*What you need to do:* Retype the lines below exactly, from the one that contains "Given: Select the 340.00 return amount" through the last, and leave every picture out.

(Screenshot grounding data)
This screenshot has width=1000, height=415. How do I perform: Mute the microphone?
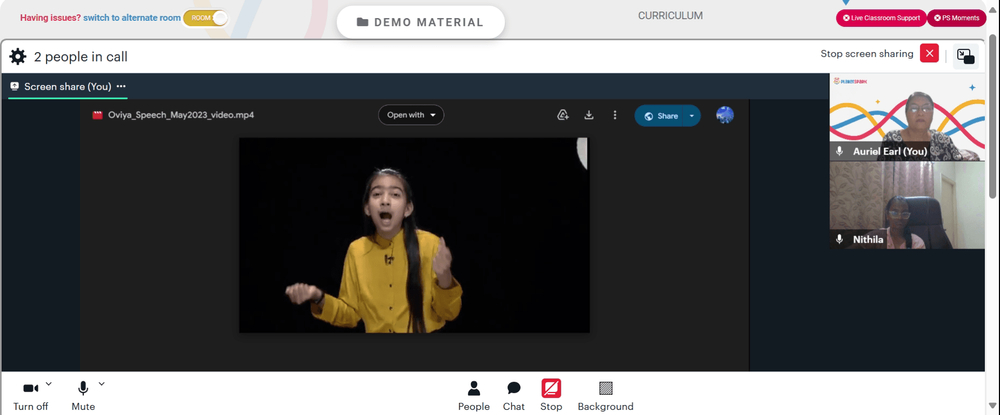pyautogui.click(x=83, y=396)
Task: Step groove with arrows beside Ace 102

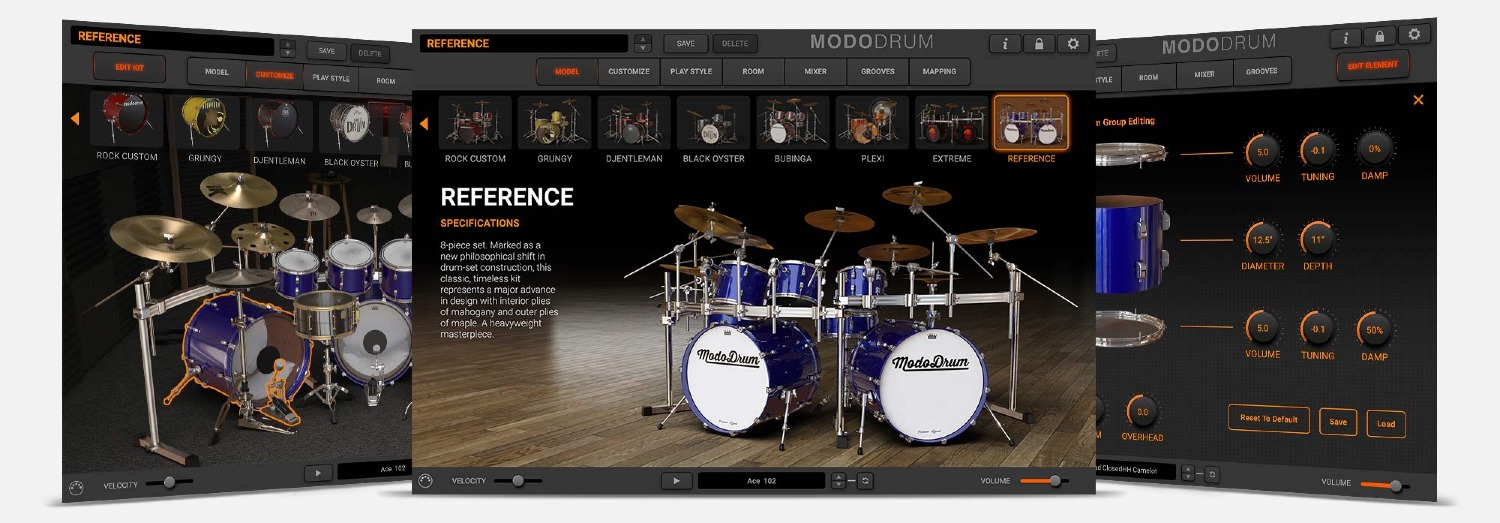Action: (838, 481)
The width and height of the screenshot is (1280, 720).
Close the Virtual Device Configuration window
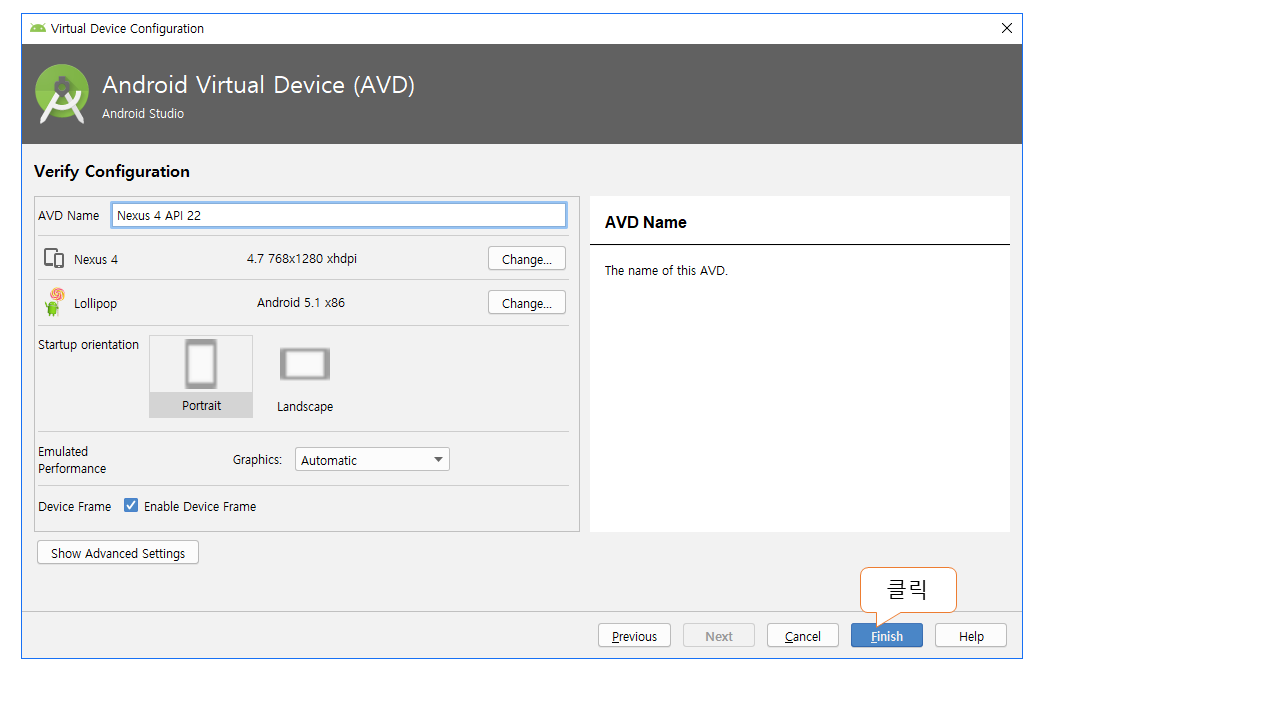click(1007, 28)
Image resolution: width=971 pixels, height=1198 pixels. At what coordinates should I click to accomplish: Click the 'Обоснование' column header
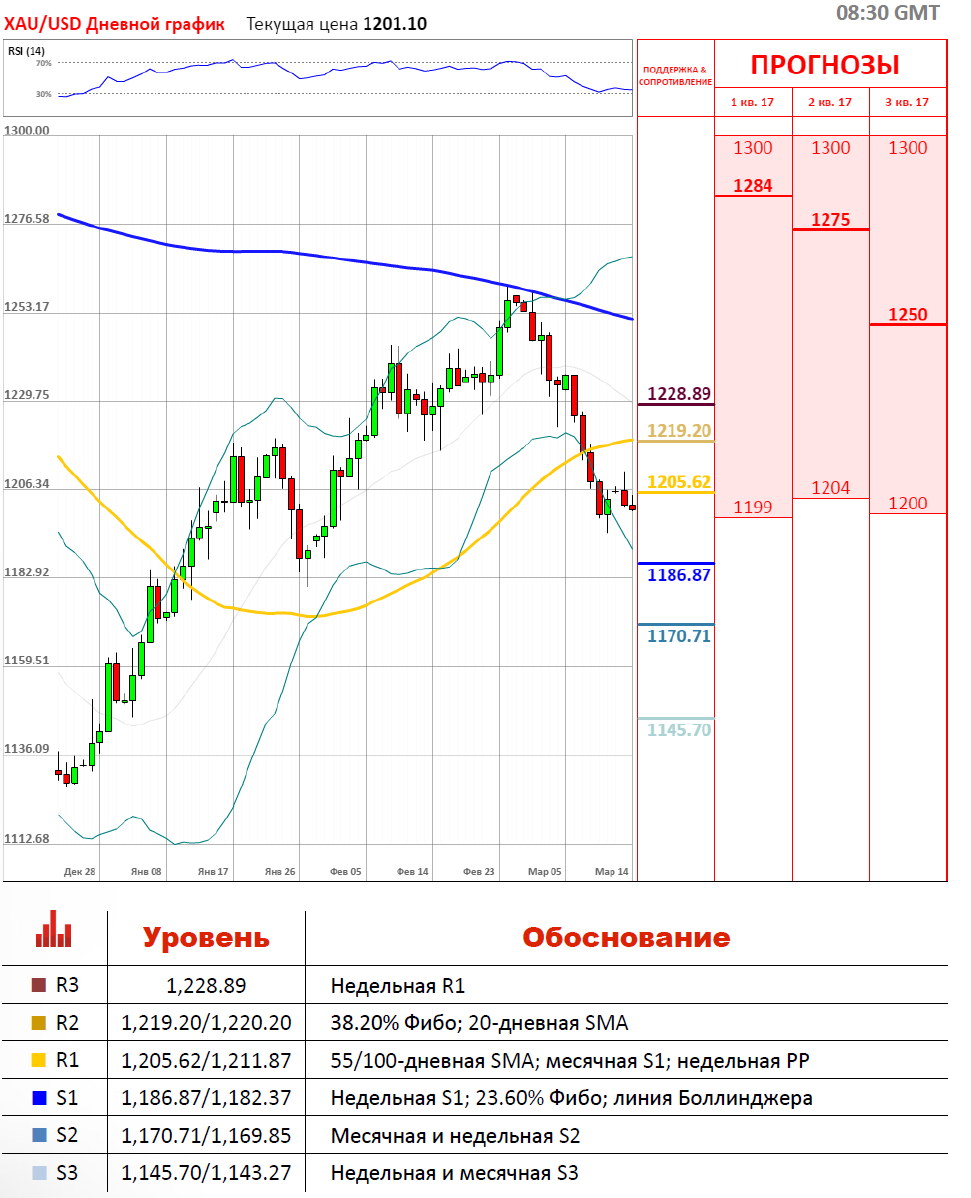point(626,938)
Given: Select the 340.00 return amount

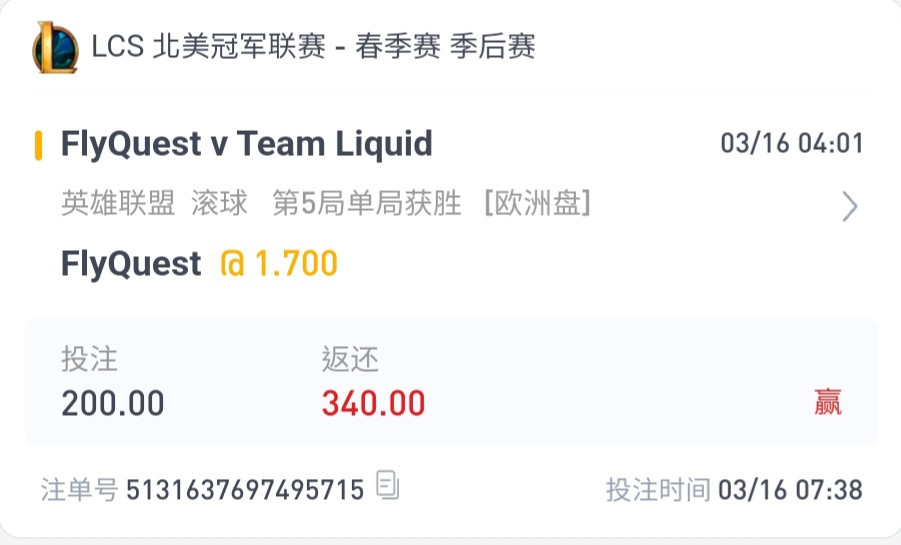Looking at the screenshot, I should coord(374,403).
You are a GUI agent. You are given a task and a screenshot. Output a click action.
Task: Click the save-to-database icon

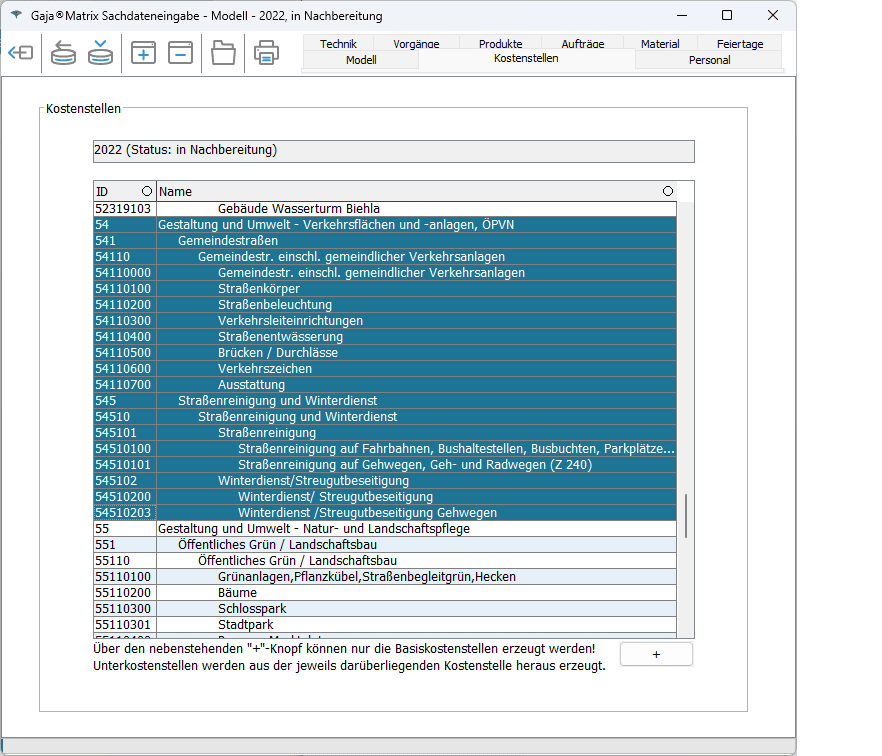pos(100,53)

*Exercise result:*
Given: Select the 340.00 return amount

Looking at the screenshot, I should coord(374,403).
You are a GUI agent. You are given a task and a screenshot. Output a click action.
Task: Click the save-to-database icon

pos(100,53)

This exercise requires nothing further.